June marks Pride Month, an occasion for members of the LGBTQ community to celebrate their identities – and the rights and recognition they were denied in decades past. But even as festivities take place around the globe, workplace discrimination against the LGBTQ community continues to make headlines at home.
In 2017, the Trump administration asserted employment discrimination protections don’t extend to gay and transgender individuals, reversing prior Department of Justice policy. Simultaneously, several lawsuits alleging discrimination on the basis of sexual orientation are winding their way through the federal court system with mixed results thus far.

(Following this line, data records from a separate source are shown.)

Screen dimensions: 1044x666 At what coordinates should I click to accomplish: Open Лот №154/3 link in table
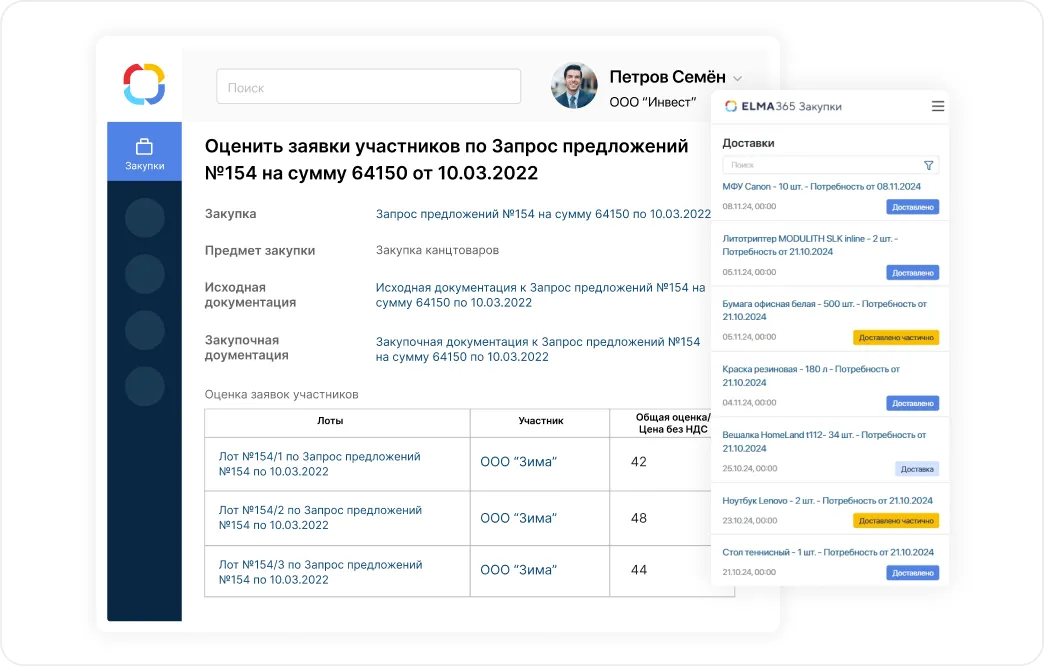[x=320, y=572]
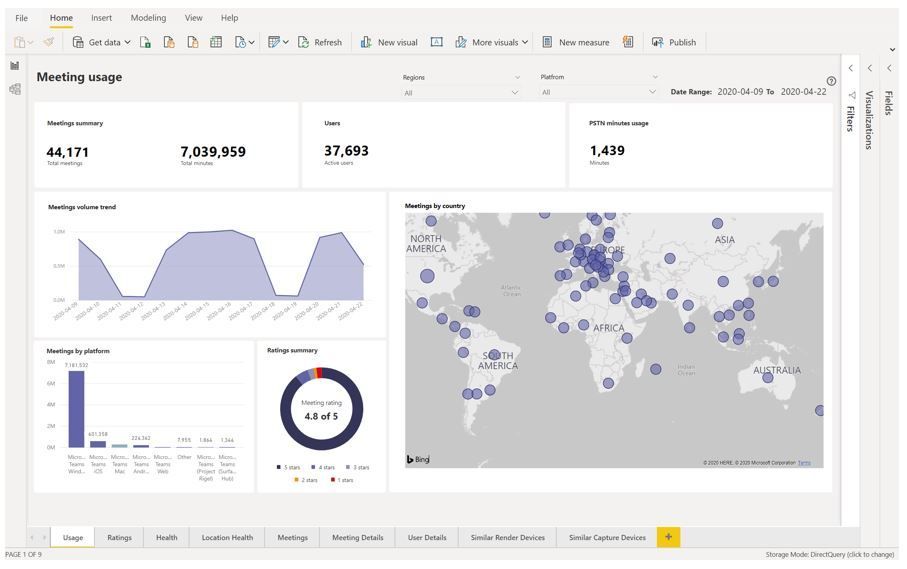Click the Publish button
This screenshot has height=569, width=907.
(x=674, y=42)

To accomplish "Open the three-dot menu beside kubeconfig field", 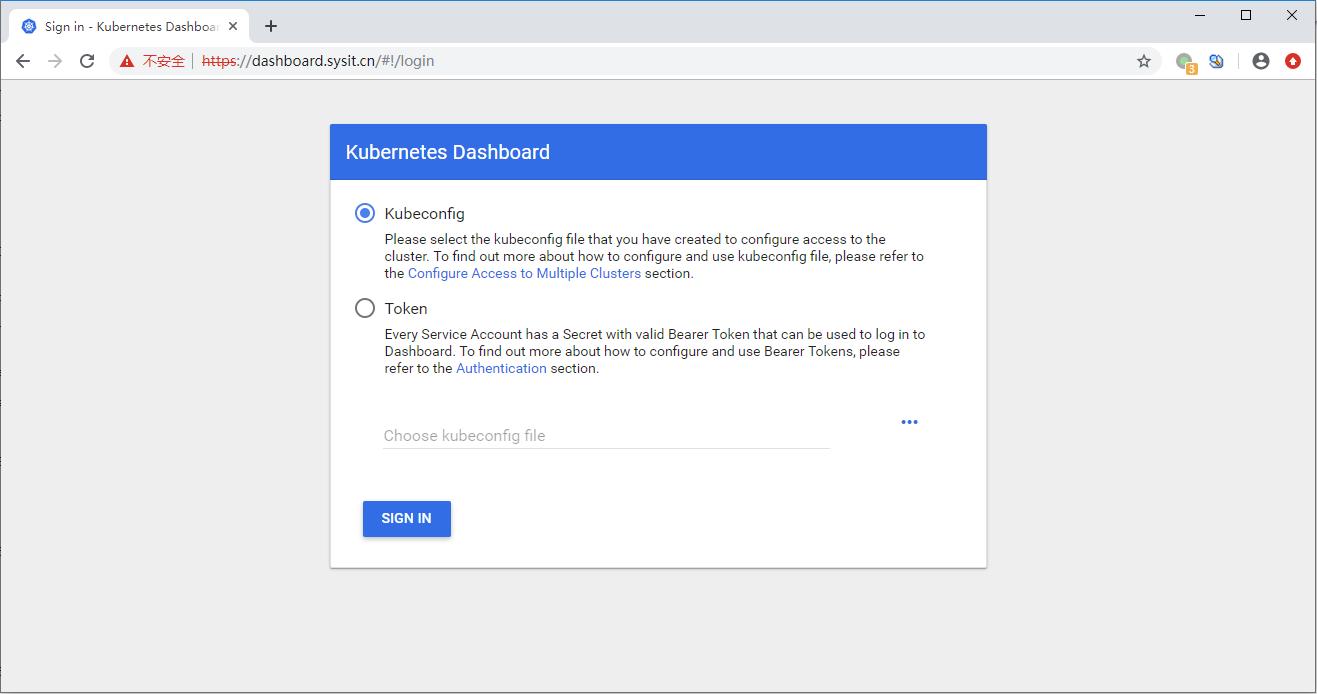I will [909, 421].
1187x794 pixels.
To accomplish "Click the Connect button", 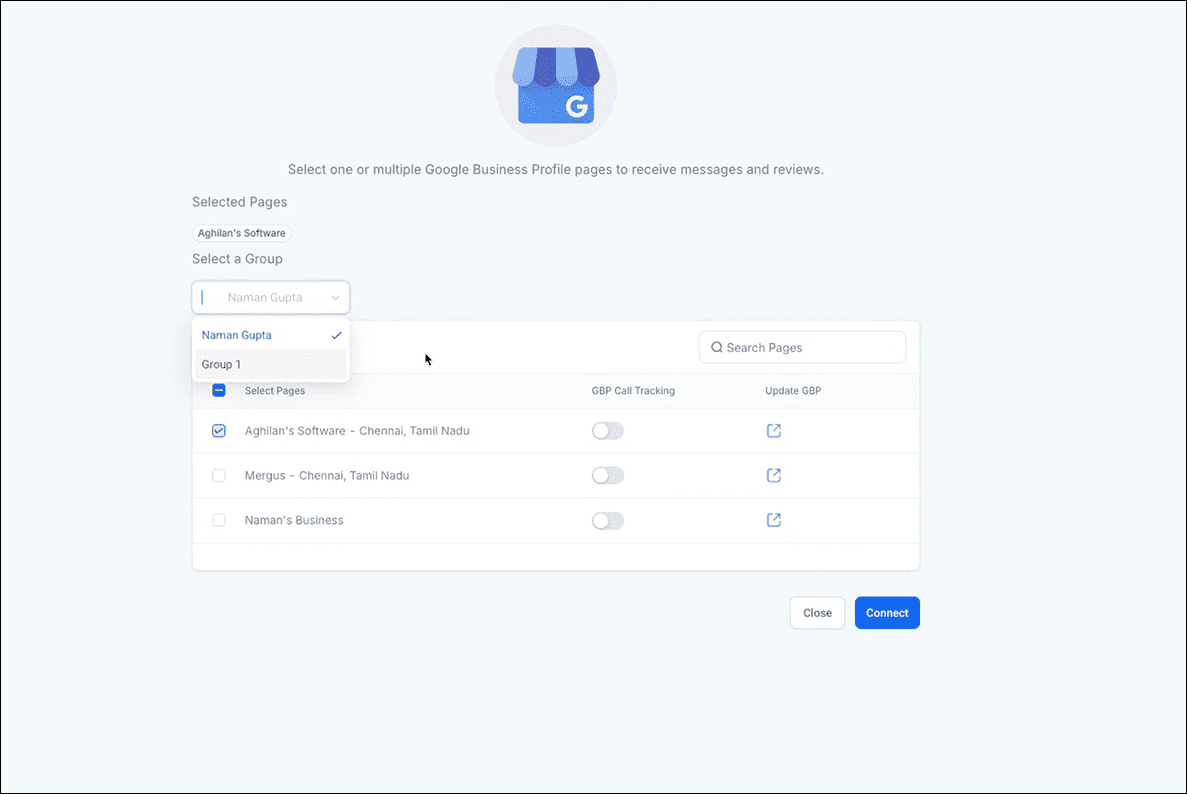I will click(887, 613).
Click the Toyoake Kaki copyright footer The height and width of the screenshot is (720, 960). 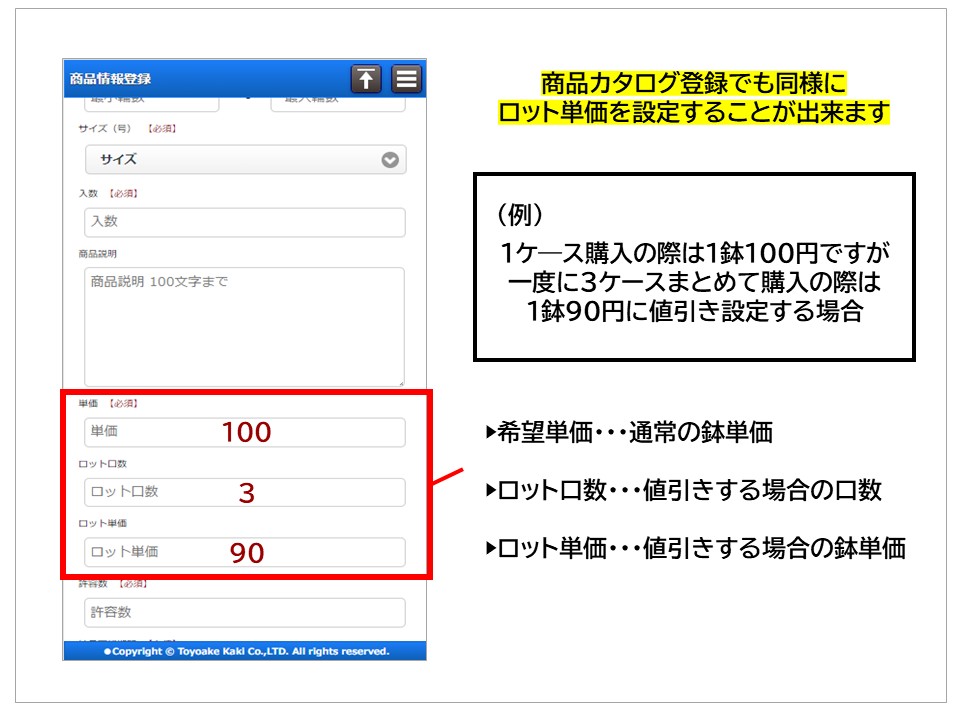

Certainly, these legal disputes will continue to play out on the national stage. In the meantime, are LGBTQ people seeking recourse for the harassment or discrimination they’ve experienced at work?
To explore this question, we studied statistics from the U.S. Equal Employment Opportunity Commission, analyzing complaints related to gender identity and sexual orientation in recent years. Our findings reveal patterns in employee activism and how often they actually succeed in obtaining compensation. To see how LGBTQ people are standing up against harassment and discrimination, keep reading.
Encounters With Intolerance
First, we explored the geographical pattern of EEOC charges citing discrimination on the basis of sexual orientation or gender identity. Our findings indicate stark regional differences, with a heavy concentration among the Southern states. Georgia and Mississippi neared the top of the list, with roughly four charges per 100,000 residents. These figures resonate with these states’ respective policy records on LGBTQ issues. As experts have noted, these states lag far behind the rest of the country in terms of legal protections for gay and transgender residents.
Interestingly, Washington, D.C., had the most complaints per capita related to sexual orientation and gender identity, despite a long history of activism by LGBTQ residents of the nation’s capital. Conversely, some states had very few charges of discrimination on the basis of sexual orientation in 2017 – if they had any at all. Montana and Rhode Island present a particularly interesting example: Although legal scholars have recently criticized the state’s lack of nondiscrimination protections for the LGBTQ community, it had no charges filed in 2017.
From 2014 to 2017, charges of discrimination on the basis of sexual orientation were far more common than those alleging gender identity bias. That finding could simply reflect the relative size of each community, however. While estimates of the transgender population vary, a greater number of people identify as gay, lesbian, or bisexual. In a small portion of cases – roughly 3 percent – complainants alleged both forms of prejudice simultaneously.
Cumulatively, LGBTQ-related complaints increased substantially between 2014 and 2015 and again between 2015 and 2016. In 2017, however, complaints declined slightly from the year before. That statistic provides an interesting counternarrative to research suggesting a surge in anti-LGBTQ sentiment among people in 2017. But this decline could also be attributable to hesitation on the part of the LGBTQ community to file complaints with the EEOC, given the uncertainty of protections under the Trump administration.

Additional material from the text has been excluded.